Module m Range: 5~70
Gear Teeth Number z OEM by drawing’s technical parameters
Teeth Height H OEM by drawing’s technical parameters
Teeth Thickness S OEM by drawing’s technical parameters
Tooth pitch P OEM by drawing’s technical parameters
Tooth addendum Ha OEM by drawing’s technical parameters
Tooth dedendum Hf OEM by drawing’s technical parameters
Working height h’ OEM by drawing’s technical parameters
Bottom clearance C OEM by drawing’s technical parameters
Pressure Angle α OEM by drawing’s technical parameters
Helix Angle,    OEM by drawing’s technical parameters
Surface hardness HRC Range: HRC 50~HRC63(Quenching)
Hardness: HB Range: HB150~HB280; Hardening Tempering/ Hardened Tooth Surface 
Surface finish   Range: Ra1.6~Ra3.2
Tooth surface roughness Ra Range: ≥0.4
Gear Accuracy Grade   Grade Range: 5-6-7-8-9 (ISO 1328)
Length L Range: 0.8m~10m
Weight Kg Range: Min. 100kg~Max. 80tons Single Piece
Gear Position   Internal/External Gear
Toothed Portion Shape   Spur Gear/Bevel/Spiral/Helical/Straight
Shaft shape   Herringbone Gear Shaft / Gear Shaft / Eccentric Shaft / Spur Gear / Girth Gear / Gear Wheel
Material Forging/
Forging/ Casting 45/42CrMo/40Cr or OEM
Manufacturing Method   Cut Gear
Gear Teeth Milling  
Gear Teeth Grinding  
Heat Treatment   Quenching /Carburizing
Sand Blasting   Null
Testing   UT\MT
Trademark   TOTEM/OEM
Application   Gearbox, Reducer,
Petroleum,Cement,Mining,Metallurgy etc.
Wind driven generator,vertical mill reducer,oil rig helical gear,petroleum slurry pump gear shaft
Transport Package   Export package (wooden box, steel frame etc.)
Origin   China
HS Code   8483409000

Material Comparison List

45 C45E4 45 1045 S45C CK45
40Cr 41Cr4 40X 5140 SCr440 41Cr4
20CrMo 18CrMo4 20ХМ 4118 SCM22 25CrMo4
42CrMo 42CrMo4 38XM 4140 SCM440 42CrMo4
20CrMnTi   18XГT   SMK22  
20Cr2Ni4   20X2H4A      
20CrNiMo 20CrNiMo2 20XHM 8720 SNCM220 21NiCrMo2
40CrNiMoA   40XH2MA/
4340 SNCM439 40NiCrMo6/
20CrNi2Mo 20NiCrMo7 20XH2MA 4320 SNCM420  

3.Totem Service

TOTEM Machinery focus on supplying GEAR SHAFT, ECCENTRIC SHAFT, HERRINGBONE GEAR, BEVEL GEAR, INTERNAL GEAR and other parts for transmission devices & equipments(large industrial reducers & drivers).
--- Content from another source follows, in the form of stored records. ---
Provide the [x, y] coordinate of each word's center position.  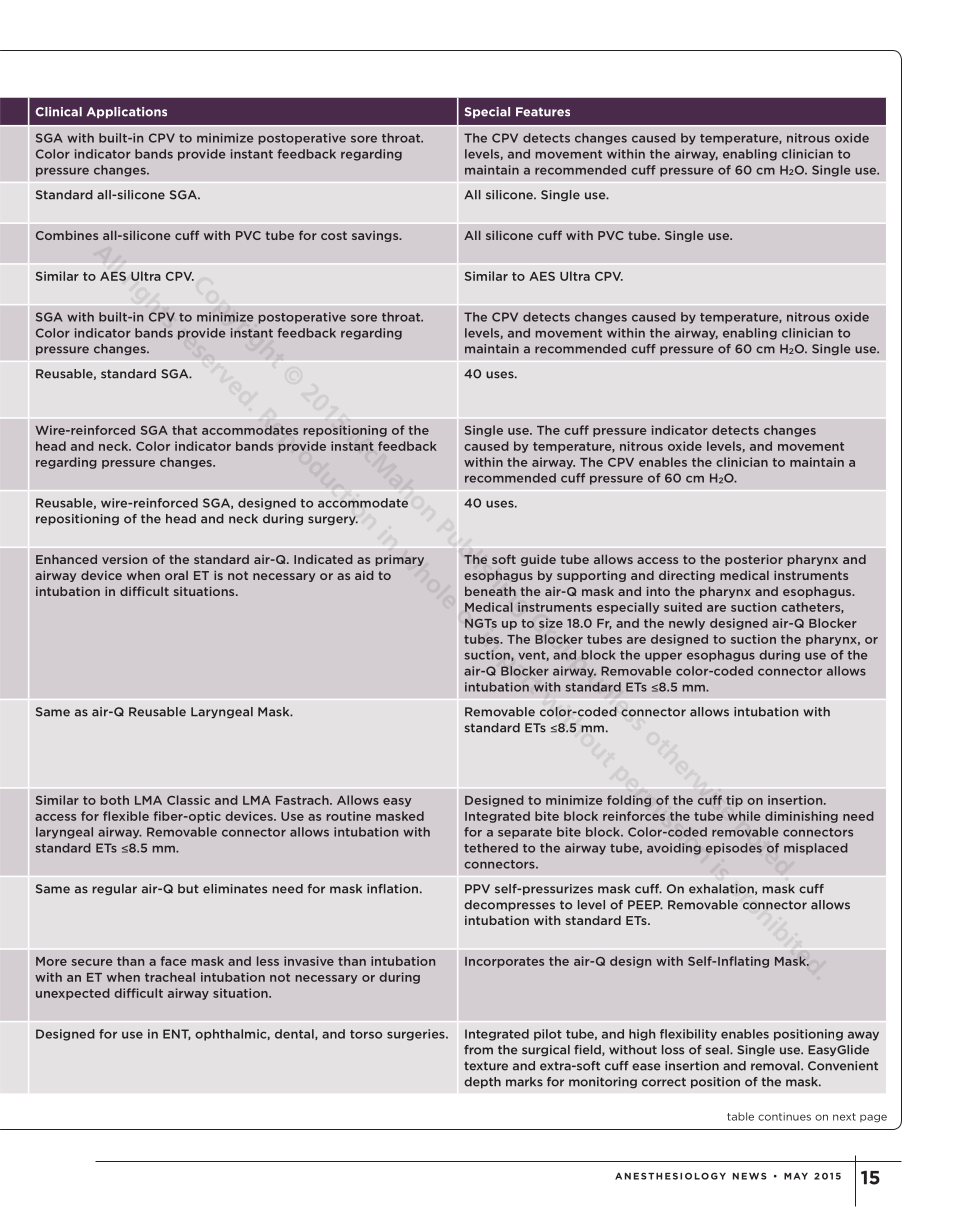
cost [334, 235]
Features [543, 112]
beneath [490, 591]
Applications [127, 113]
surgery [333, 521]
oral [176, 575]
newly [687, 624]
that [184, 430]
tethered [491, 848]
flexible [126, 816]
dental [295, 1034]
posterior [754, 560]
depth [482, 1083]
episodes [734, 849]
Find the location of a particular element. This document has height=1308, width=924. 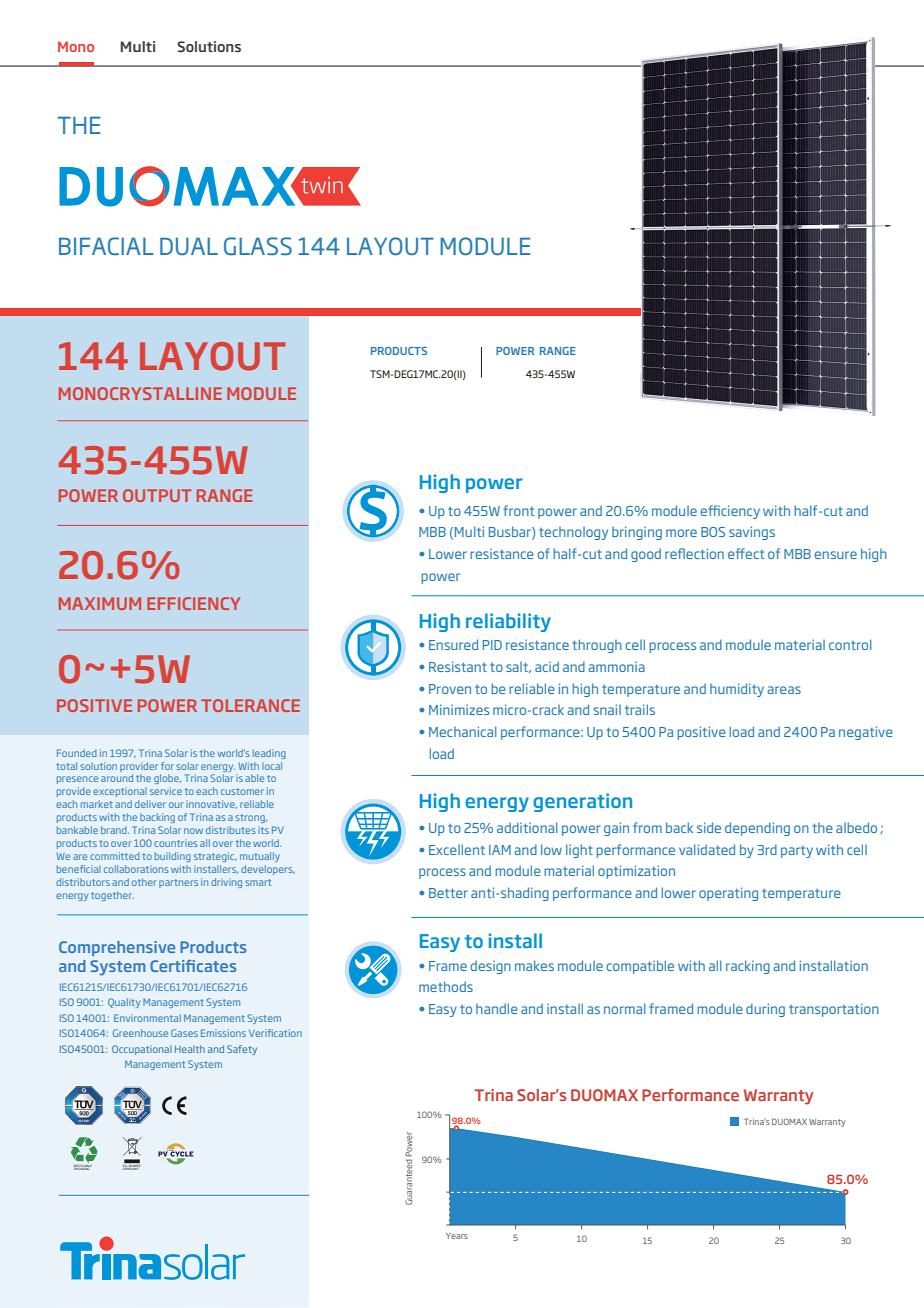

Better is located at coordinates (448, 893).
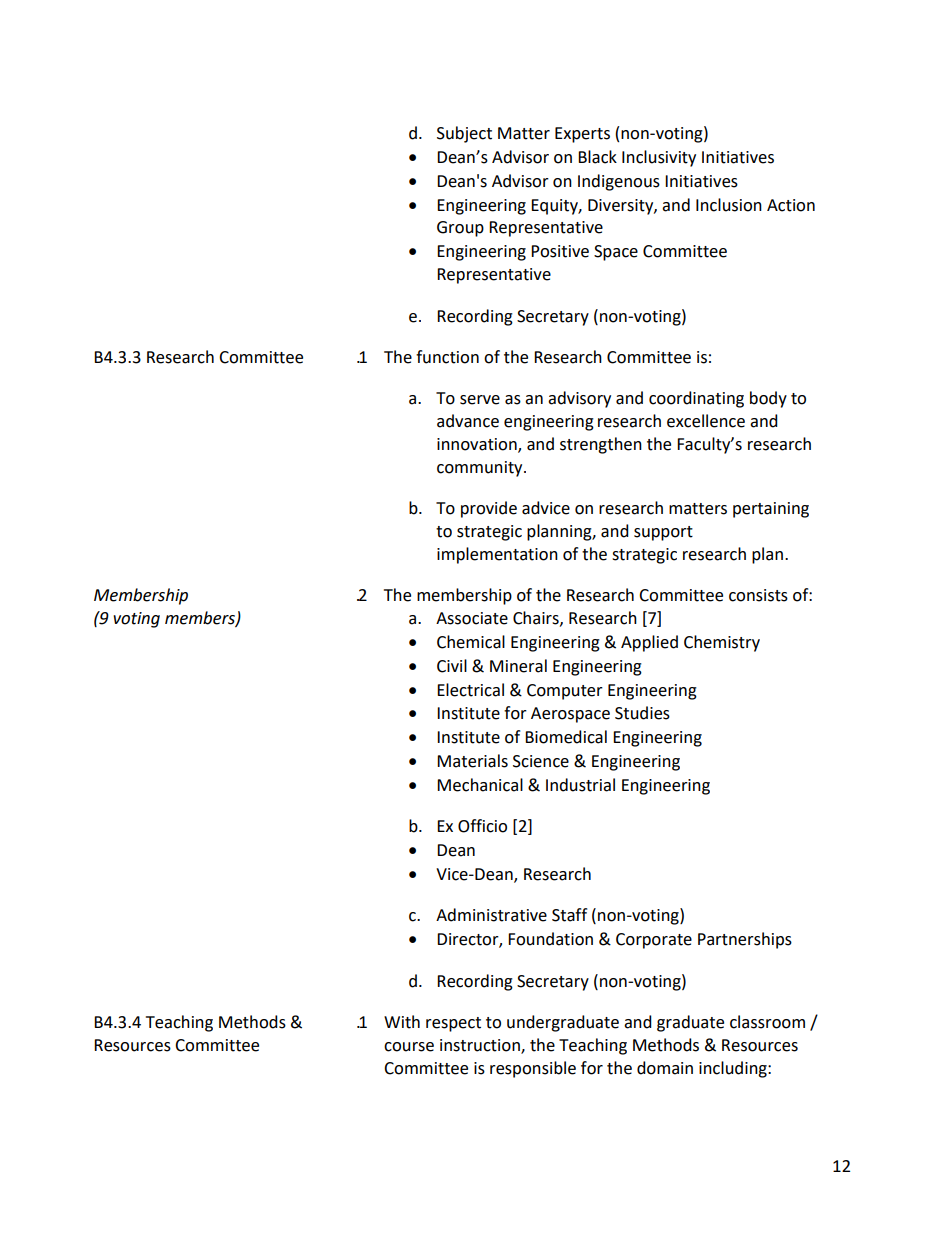 Image resolution: width=952 pixels, height=1233 pixels. What do you see at coordinates (480, 785) in the screenshot?
I see `Mechanical` at bounding box center [480, 785].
Which were mainly used in the fields of port facilities, cement, mining, metallurgical industry etc. We invested in several machine processing factories,forging factories and casting factories,relies on these strong reliable and high-quality supplier network, to let our customers worry free. 

TOTEM Philosophy: Quality-No.1, Integrity- No.1, Service- No.1 

24hrs Salesman on-line, guarantee quick and positive feedback. Experienced and Professional Forwarder Guarantee Log. transportation.

4.About TOTEM

1. Workshop & Processing Strength

2. Testing Facilities

3. Customer Inspection & Shipping

5. Contact Us

ZheJiang CHINAMFG Machinery Co.,Ltd
Facebook: ZheJiang Totem


Material: Alloy Steel
Load: Drive Shaft
Stiffness & Flexibility: Forging
Journal Diameter Dimensional Accuracy: It5-It9
Axis Shape: Straight Shaft
Shaft Shape: Customized


Customized Request

gear shaft

How do gear shafts handle variations in load and stress conditions?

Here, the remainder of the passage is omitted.